8. Thou Shalt Remember That Sparkling Wine Equals Champagne
OK, so there are several misconceptions to be cleared up here, which is why I've lumped them into these 10 Fake Commandments. First off, the difference between champagne and sparkling wine needs to be addressed. As The Wine Company so beautifully simplified it, a sparkling wine should only be called Champagne if it comes from the region of Champagne, France. So all Champagne is sparkling wine, but not all sparkling wine is Champagne. Get it? Why that specific area of France? Because it's colder. The equation? Cold temperatures + deep cellars + lack of insulation = fermentations shutting down. But come springtime, the fermentation would continue and since the CO2 had nowhere to go, it just returned to the wine — building up and eventually pushing those corks off the bottles. And hereby was birthed the literal poppin' of champagne.
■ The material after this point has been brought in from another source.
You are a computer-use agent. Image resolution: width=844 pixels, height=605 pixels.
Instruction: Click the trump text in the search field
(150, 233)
9. Thou Shalt Remember That White Wine Is For Peasants
Just because you favor the lighter wine and don't particularly take to the intensity of a red, this does not make you a clueless simpleton who shouldn't be invited to sit at the cool kids' table. While it's true that many people I know, myself included, started off with only drinking white wine because it was either sweeter or lighter on the palate, that doesn't make it any less sophisticated than red wine. As Gregutt pointed out to Wine Enthusiast, some of the greatest wines in the world are sweet. And those with educated palates enjoy them just as whole-heartedly as beginners. McCarthy and Ewing-Mulligan (Wine For Dummies) also said many serious wine lovers rediscover the unique virtues of white wines, such as their compatibility with light meals and their easier drinkability, later on.
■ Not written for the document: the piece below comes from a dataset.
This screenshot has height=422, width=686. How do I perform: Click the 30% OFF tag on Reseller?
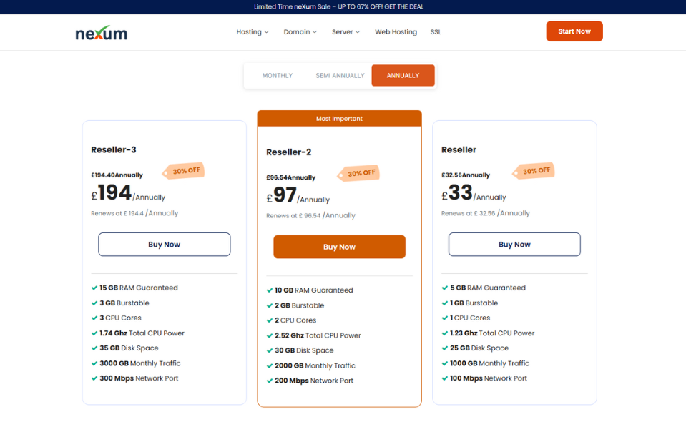click(x=535, y=171)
10. Thou Need Not Decant Thy Wine
Yes — wine needs to breathe in open air so it can release its flavors and aromas, though I'm sure you'll also find your group of skeptics who claim otherwise. Many argue that simply letting the wine breathe in the bottle will do the trick just as well as any fancy little decanter. Well folks, I'm sorry to say that the fancy side wins in this argued myth. According to Celebrations Wine Club, the formal method is to transfer it from the original bottle to the decanter. Why? A few reasons, actually. As experts from the Celebrations Wine Club explain, decanting wine especially pertains to older wines with sediment. By transferring it from the bottle to another container, you're able to carefully separate most of the unpleasant sediments.
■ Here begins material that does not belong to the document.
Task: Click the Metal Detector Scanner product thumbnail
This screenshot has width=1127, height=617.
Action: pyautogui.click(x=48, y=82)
Also — have you ever wondered about all that swirling sommelier's tend to love doing so much? Swirling the wine sets its molecules in motion so we can more easily inhale all those flavorful aromas. Decanting a wine does the same thing. Is it absolutely necessary and will it absolutely revolutionize the taste of your wine? Eh probably not, but it sure helps! Plus, decanters are just so damn aesthetically pleasing so why not, you know?
So what if you've studied easy ways to look like a wine expert and you know nothing about wine? Are you going to let a bunch of pretentious, outdated myths stop you from enjoying that bottle? Certainly not at my table. Cheers!